Project description:Interpreting the susceptible loci documented by genome-wide association studies (GWASs) is of utmost importance in the post-GWAS era. Since most complex traits are contributed by multiple tissues, analyzing tissue-specific effects of expression quantitative trait loci (eQTLs) is a promising approach. Here we describe "opposite eQTL effects", i.e., gene expression effects of eQTLs that are in the opposite direction between different tissues, as the biologically meaningful annotations of genes and genetic variants for understanding the GWAS loci. The genes and single-nucleotide polymorphisms (SNPs) associated with the opposite eQTL effects (opp-multi-eQTL-Genes and opp-multi-eQTL-SNPs) were extracted from the largest eQTL database provided by the Genotype-Tissue Expression (GTEx) project (release version 7). The opposite eQTL effects were detected even between closely related tissues such as cerebellum and brain cortex, and a significant proportion of the genes having eQTLs were annotated as the opp-multi-eQTL-Genes (2,323 out of 31,212; 7.4%). The opp-multi-eQTL-SNPs showed locational enrichment at the transcription start site and also possible involvement of epigenetic regulation.

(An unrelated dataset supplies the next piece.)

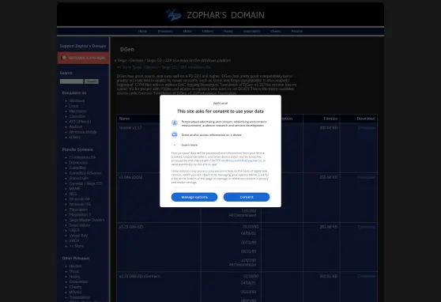The height and width of the screenshot is (302, 441).
Task: Click the store information device icon
Action: [x=175, y=134]
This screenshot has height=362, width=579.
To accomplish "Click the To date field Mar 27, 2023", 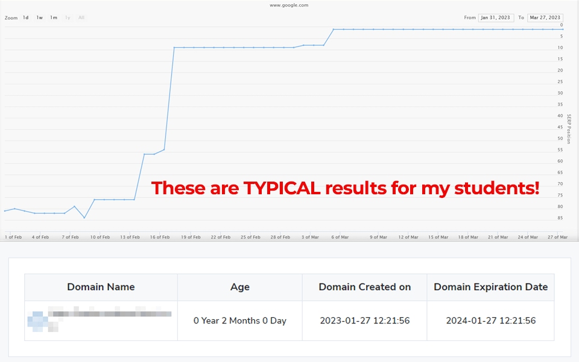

The biological importance of the opposite eQTL effects was also assessed using the SNPs reported in GWASs (GWAS-SNPs), which demonstrated that a high proportion of the opp-multi-eQTL-SNPs are in linkage disequilibrium with the GWAS-SNPs (2,498 out of 9,290; 26.9%). Based on the results, the opposite eQTL effects can be a common phenomenon in the tissue-specific gene regulation with a possible contribution to the development of complex traits.